The truth is that by reducing overpayments to private insurers in Medicare Advantage, President Barack Obama's health care reform plan would increase the money available to lower prescription drug costs, pay for preventive care and improve the long-term stability of Medicare.
Seniors certainly have nothing to fear from that. But insurers do — and they want to scare us into helping protect their profits.
This senior will not be tricked. I hope seniors are able to see through the fearmongering and support this legislation that is in their best interest and in the best interest of their fellow Americans.
Barbara Pitt, Sun City Center
Mike Luckovich cartoon | Oct. 26
I opened Monday's paper to the editorial page and was stunned to see the cartoon concerning the pope's invitation to disaffected Episcopalians to join the Catholic Church. While I understand that some may view this move cynically, the cartoon goes way beyond the bounds of good taste and is very insulting to me personally.
This kind of sleazy journalism is what gives the media a bad name.
While I defend your right to publish this cartoon, I question the judgment of your editors in printing it. At a time when newspaper readership is declining, offending a good portion of your readers does not seem sensible. An apology would be appropriate.
Richard Vanni, Seminole
Vatican woos Anglicans | Oct. 21, story
As a seventh-generation Episcopalian/Anglican, I think I'll pass on the Vatican's not too original offer. The Roman Catholic Church has been trying to proselytize us since 1534.
As reporter John Barry points out, in the Episcopal Church the laity is encouraged to think for itself.

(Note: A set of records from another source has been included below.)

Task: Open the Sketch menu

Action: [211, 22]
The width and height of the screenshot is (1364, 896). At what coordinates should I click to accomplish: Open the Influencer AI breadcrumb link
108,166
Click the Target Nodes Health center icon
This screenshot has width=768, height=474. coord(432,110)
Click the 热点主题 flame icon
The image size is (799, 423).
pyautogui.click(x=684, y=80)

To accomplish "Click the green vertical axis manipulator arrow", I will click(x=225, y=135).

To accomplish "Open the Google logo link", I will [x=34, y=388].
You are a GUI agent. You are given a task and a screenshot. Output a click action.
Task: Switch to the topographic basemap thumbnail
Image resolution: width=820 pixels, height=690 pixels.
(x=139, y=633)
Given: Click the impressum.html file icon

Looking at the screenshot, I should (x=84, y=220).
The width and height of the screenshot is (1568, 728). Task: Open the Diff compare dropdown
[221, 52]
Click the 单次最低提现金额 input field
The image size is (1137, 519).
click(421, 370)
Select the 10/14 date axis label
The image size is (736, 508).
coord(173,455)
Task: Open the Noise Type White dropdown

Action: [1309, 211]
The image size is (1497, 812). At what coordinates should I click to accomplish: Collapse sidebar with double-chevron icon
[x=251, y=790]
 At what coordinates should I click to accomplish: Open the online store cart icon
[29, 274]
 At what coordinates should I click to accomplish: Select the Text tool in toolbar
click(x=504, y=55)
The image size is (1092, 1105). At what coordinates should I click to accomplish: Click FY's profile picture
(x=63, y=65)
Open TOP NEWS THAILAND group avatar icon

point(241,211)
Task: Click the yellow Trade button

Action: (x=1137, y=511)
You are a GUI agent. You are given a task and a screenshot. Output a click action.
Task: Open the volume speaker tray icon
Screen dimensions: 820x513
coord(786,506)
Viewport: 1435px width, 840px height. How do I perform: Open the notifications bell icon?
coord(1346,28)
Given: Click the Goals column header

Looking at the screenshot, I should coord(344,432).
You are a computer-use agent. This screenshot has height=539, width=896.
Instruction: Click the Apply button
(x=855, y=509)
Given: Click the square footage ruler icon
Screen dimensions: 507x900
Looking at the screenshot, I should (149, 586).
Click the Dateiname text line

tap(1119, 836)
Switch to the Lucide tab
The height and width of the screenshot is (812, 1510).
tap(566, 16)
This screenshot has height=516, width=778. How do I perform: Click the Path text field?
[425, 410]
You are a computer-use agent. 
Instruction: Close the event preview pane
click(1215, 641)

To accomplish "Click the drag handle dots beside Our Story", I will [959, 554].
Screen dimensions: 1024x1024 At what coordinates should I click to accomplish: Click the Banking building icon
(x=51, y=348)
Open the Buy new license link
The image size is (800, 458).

As an individual who has been happily married for 41 years, I cannot understand how the life commitment of another couple, gay or straight, has any effect on me whatsoever.
Similarly I find it hard to understand a rationale that seeks to beatify a holy person such as Mother Teresa but is unwilling to grant her and all others of her gender the full authority of the church through the priesthood.
I would much prefer to be counseled by a person comfortable with his or her own sexual orientation than by a person living in fear of her or his spiritual superior.
I'll stay an Episcopalian, thank you very much.